Covered in These Exams

Related Glossary Terms

Frequently Asked Questions

What is the difference between CoPP and a regular ACL?

A regular ACL filters traffic on the data plane, as it passes through the router. CoPP filters traffic that is destined to the router's control plane, such as SSH or routing updates.

Can CoPP cause routing protocols to fail?

Yes, if the policy rate-limits routing protocol packets too aggressively. Always set high rate limits for BGP, OSPF, and EIGRP, or exclude them from the policy.

Does CoPP work on all Cisco routers?

CoPP is available on most Cisco IOS and IOS-XE routers. Some older platforms or specific license levels may not support it.

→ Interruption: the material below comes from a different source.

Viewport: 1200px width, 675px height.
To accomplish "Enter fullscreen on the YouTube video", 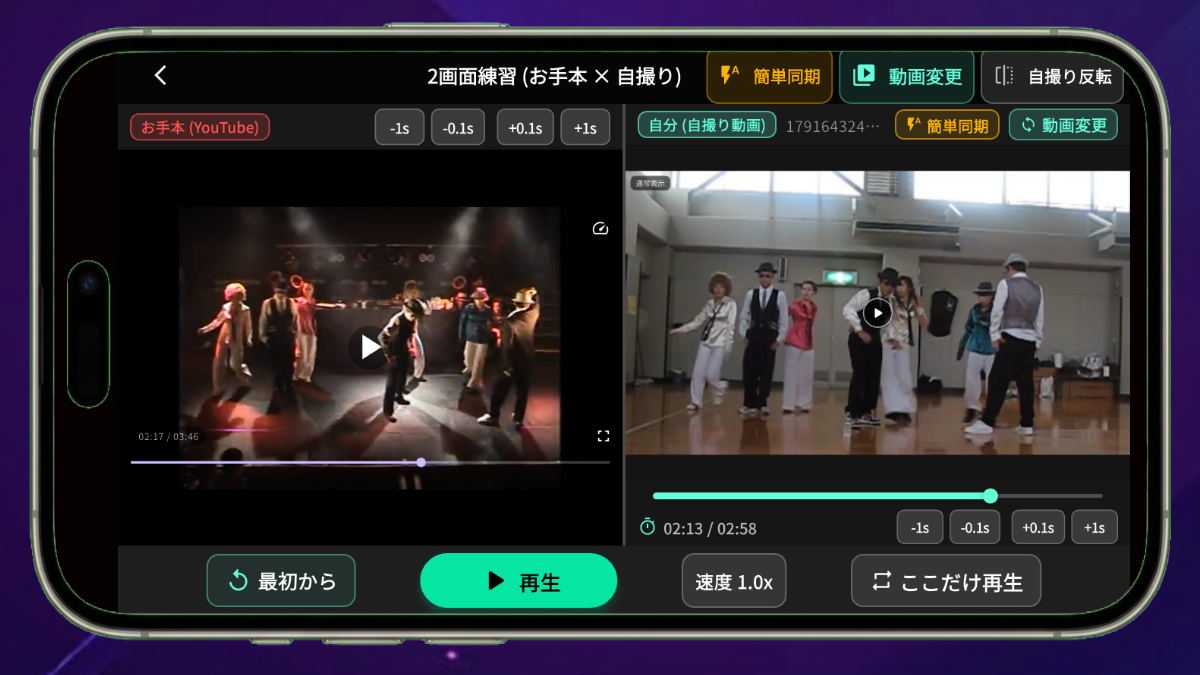I will pos(603,436).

Check the feature set before deployment.

How do I check if CoPP is dropping packets?

Use the command 'show policy-map control-plane' to view packet counts and drops per class. It shows both conformed and exceeded packets.

Is CoPP a security feature?

Yes, it is primarily a security feature used to mitigate denial of service attacks targeting the CPU, but it also ensures quality of service for control plane traffic.

Can I use CoPP on a switch?

Yes, Cisco Catalyst switches support CoPP in hardware mode, which offloads policing to ASICs, reducing CPU impact. This is important for high-speed environments.

Summary

Control Plane Policing is a vital Cisco security feature that protects routers and switches from being overwhelmed by traffic destined to the control plane. By rate-limiting packets like ICMP, SSH, or routing updates, it ensures the CPU can focus on essential tasks even during an attack. For certification exams, you must understand the three steps of configuration, the difference between data plane and control plane, and common pitfalls such as dropping routing protocol traffic.

In real networks, CoPP is a best practice for any device exposed to untrusted networks, especially internet-facing routers. It is a lightweight, effective defense against CPU-based denial of service attacks. Remember that CoPP is not a replacement for firewalls or ACLs, but a complementary tool in a layered security strategy.

For the CCNP ENCOR and ENARSI exams, expect scenario-based questions that test your ability to recognize when CoPP is needed and how to apply it. Master CoPP, and you will have a strong foundation in network security and QoS concepts.